The third Middleweight quarter final saw Kazuya Yasuhiro taking on Rani Yahya. Yahya looked very nervous before the fight, but as soon as the bell rang, he was all business, quickly taking his opponent down, almost getting an ankle lock applied, before quickly getting a side choke for the submission victory. Again, quick but impressive stuff from a Brazilian fighter.

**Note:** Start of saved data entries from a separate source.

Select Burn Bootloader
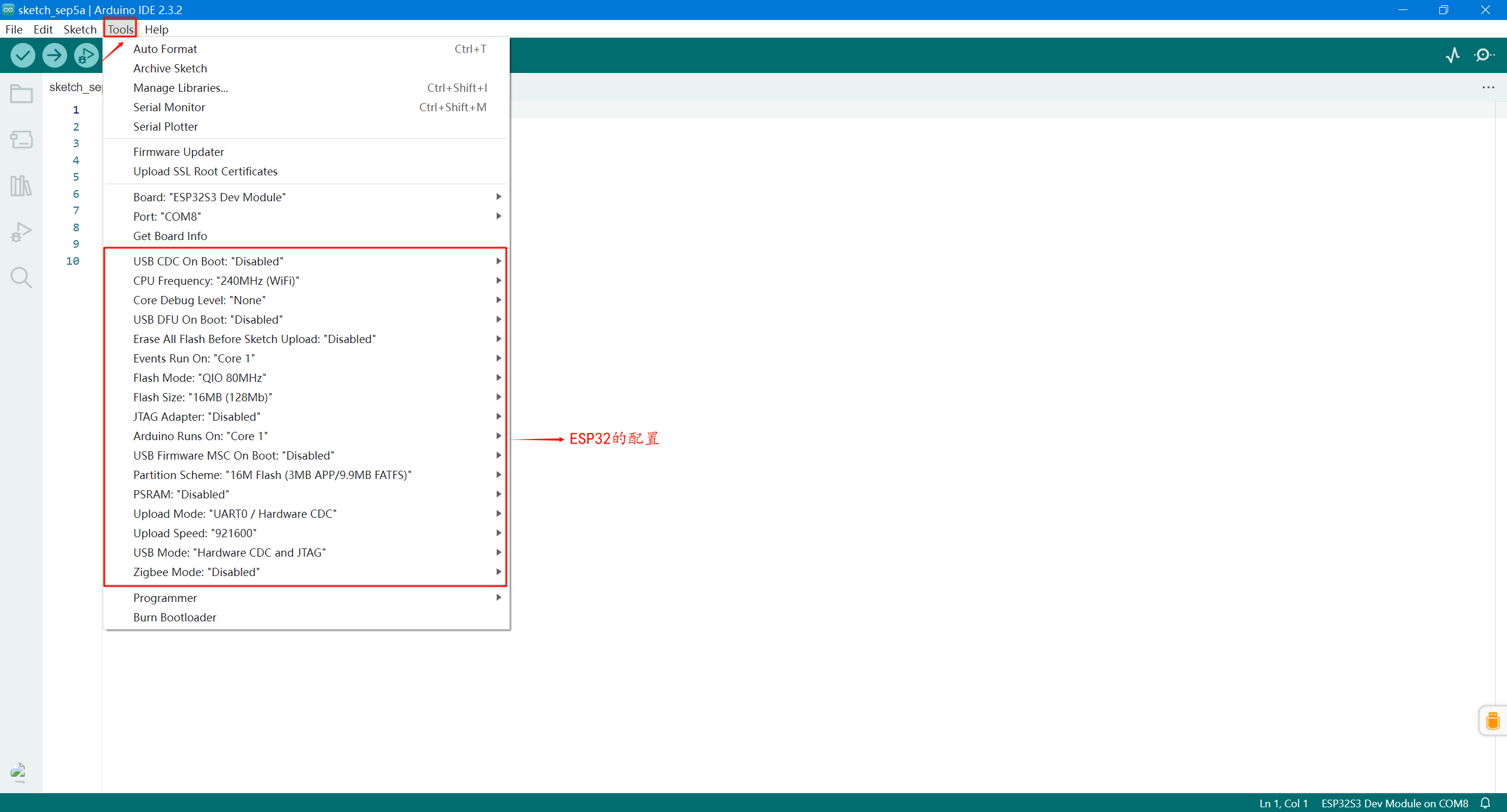This screenshot has height=812, width=1507. pos(174,617)
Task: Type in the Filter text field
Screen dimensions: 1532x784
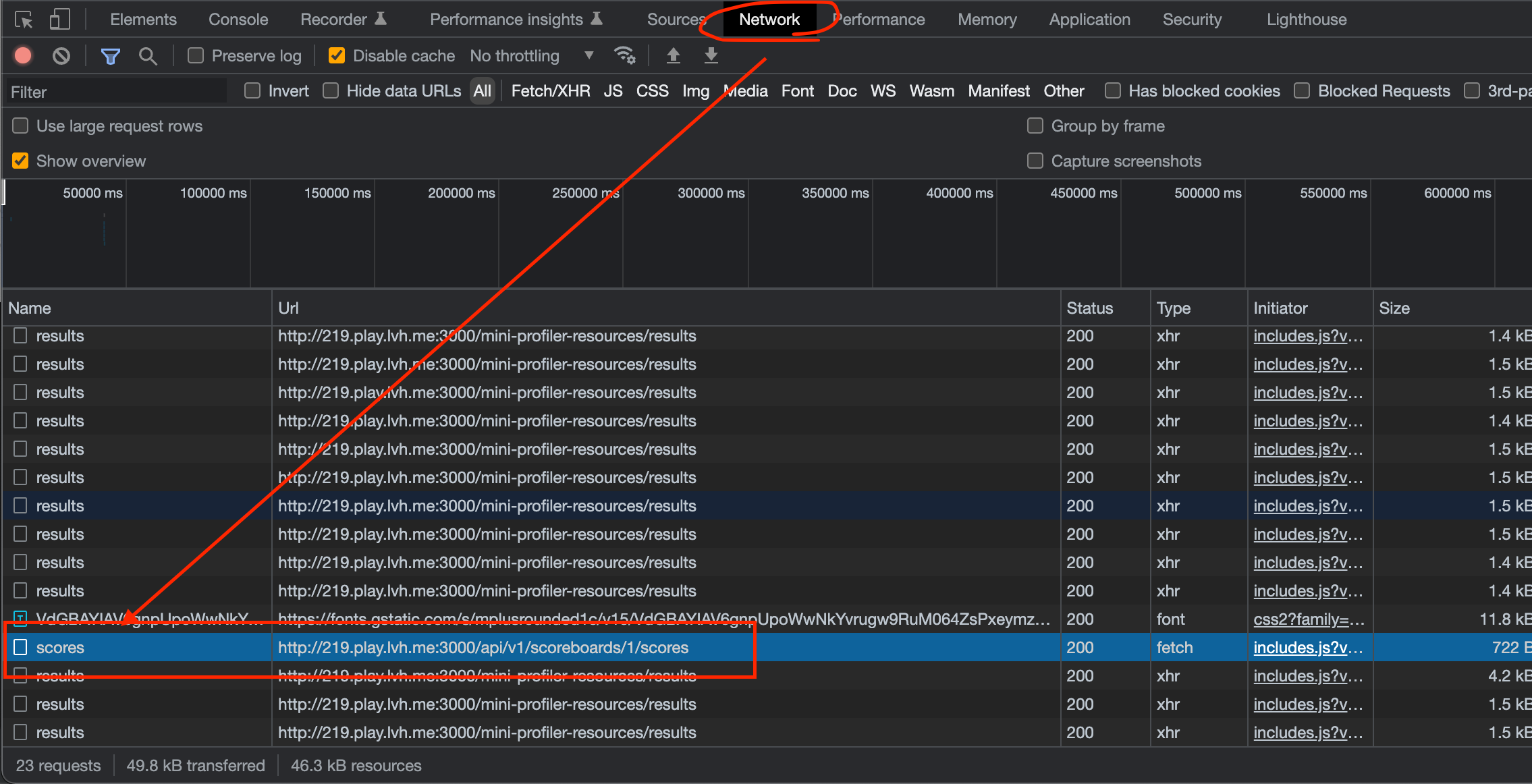Action: tap(116, 92)
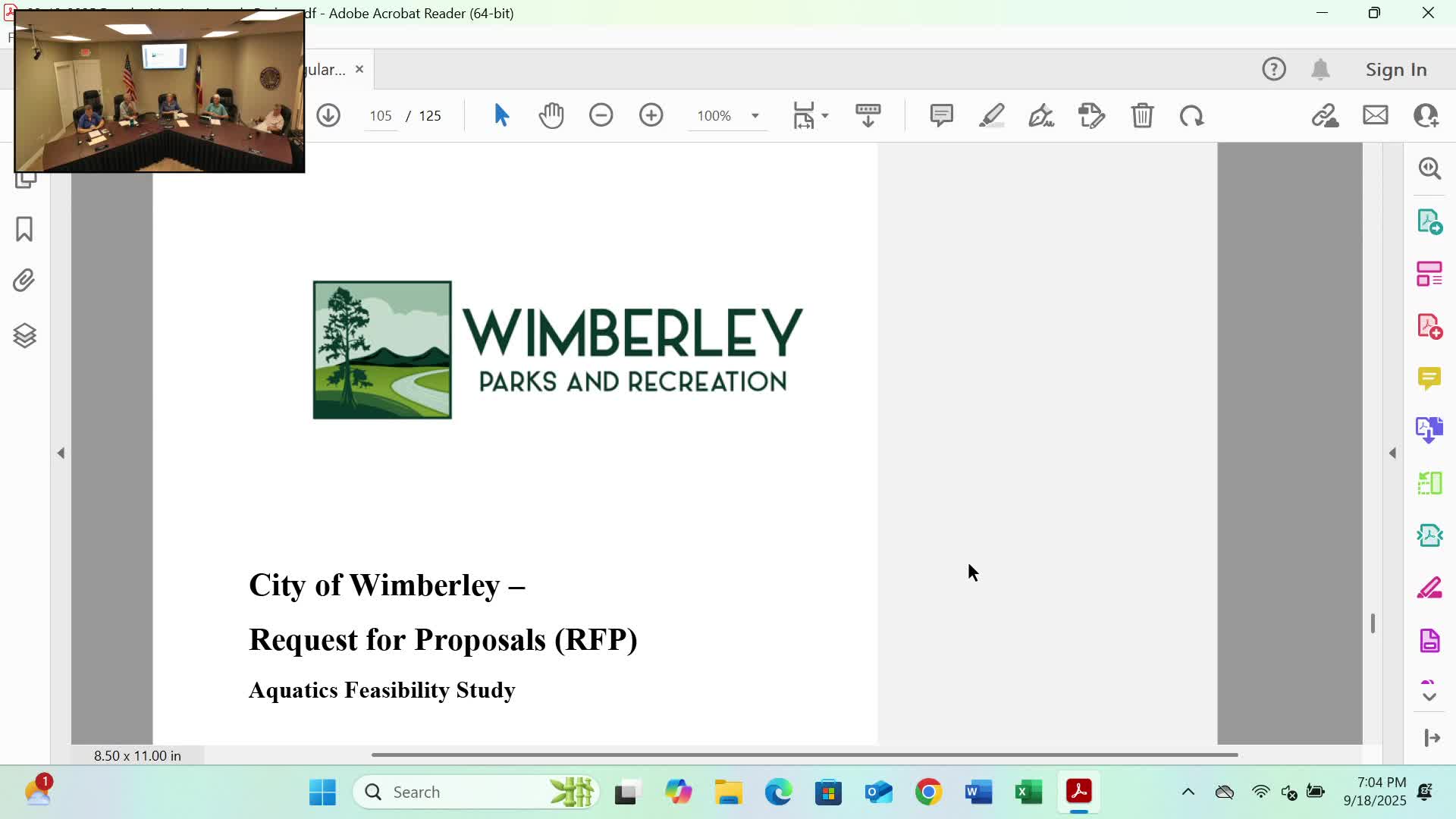Expand the page fit options dropdown
Image resolution: width=1456 pixels, height=819 pixels.
click(x=825, y=115)

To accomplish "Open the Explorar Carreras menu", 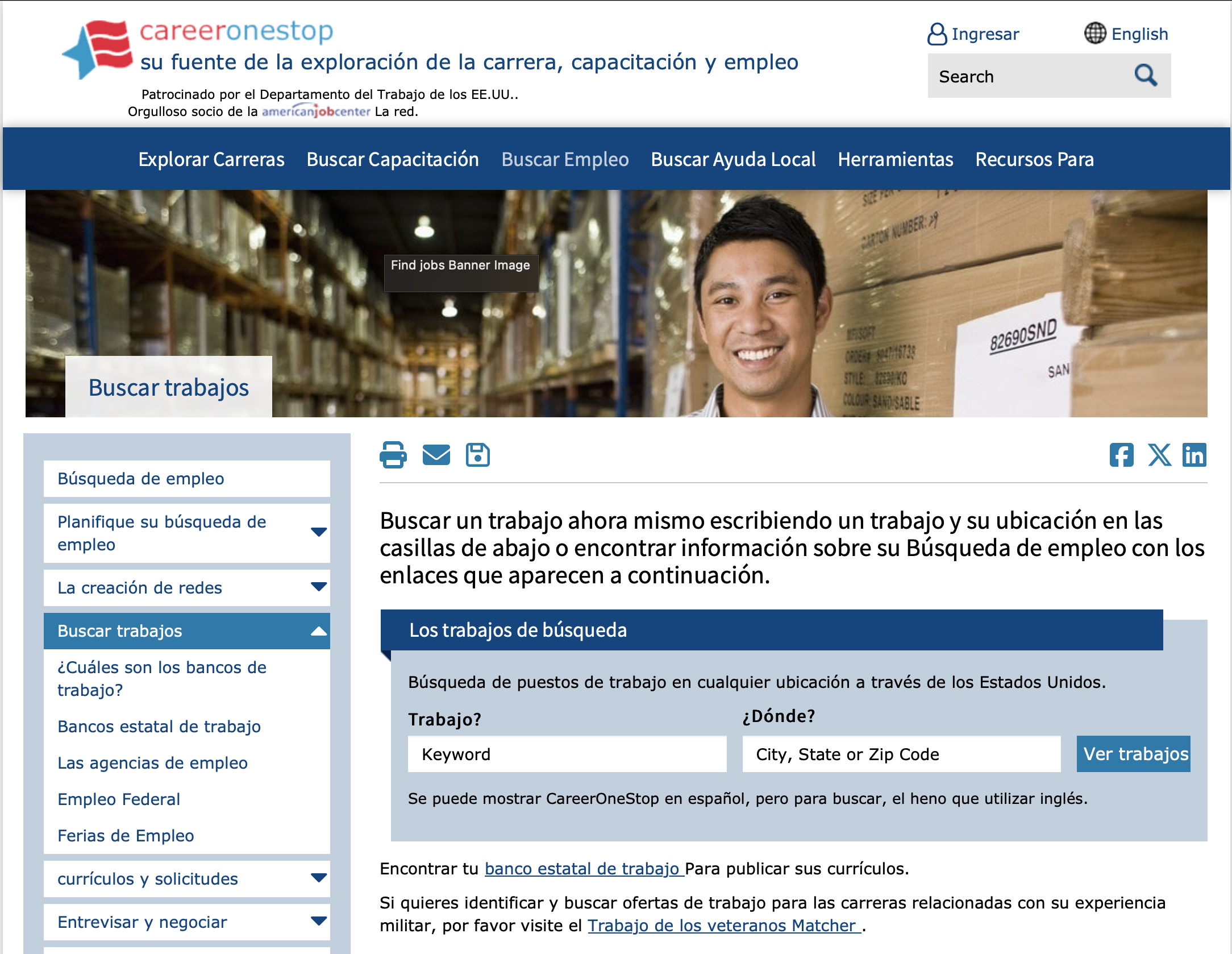I will tap(211, 160).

The legendary Caol Uno follows, going up against Indian fighter Black Mamba in the last Middleweight quarter-final. This was the classic match-up of the striker versus the submission specialist. Mamba caught Uno early in the first with a hard knee that sent him sprawling to the mat, with the following flurry opening up a nasty cut near Uno’s right eye, but Uno had enough about him to recover and control the rest of the round, almost synching in a rear naked choke. The second saw Mamba trying to match Uno at his own game, but as the round progressed, Uno came out on top, finally synching in the rear naked choke for the submission victory. Certainly an interesting fight here. Mamba looked impressive in the stand-up game, but Uno was Uno, and once again showed what a great fighter he is.
Then it’s on to the Light-Heavyweight tournament, and to start things off, it’s an all Japanese fight, featuring Yoshihiro Akiyama and Taiei Kin. This tournament followed a different format. Whereas the Middleweight tournament matches were fought over two five minute rounds, with an extra round if needed, the Light-Heavyweights had to fight one ten minute and one five minute round, and again, with an extra round if needed. Now this one had a somewhat controversial ending. Akiyama locked in an arm bar, and Kin did all he could to escape, but then, the referee stepped in and stopped the fight, and awarded it to Akiyama even though Kin didn’t actually tap out. It was a decision that not only confused both fighters, but the fans in attendance as well. A rather confusing way to end the fight, a fight spoiled by a somewhat over-zealous referee.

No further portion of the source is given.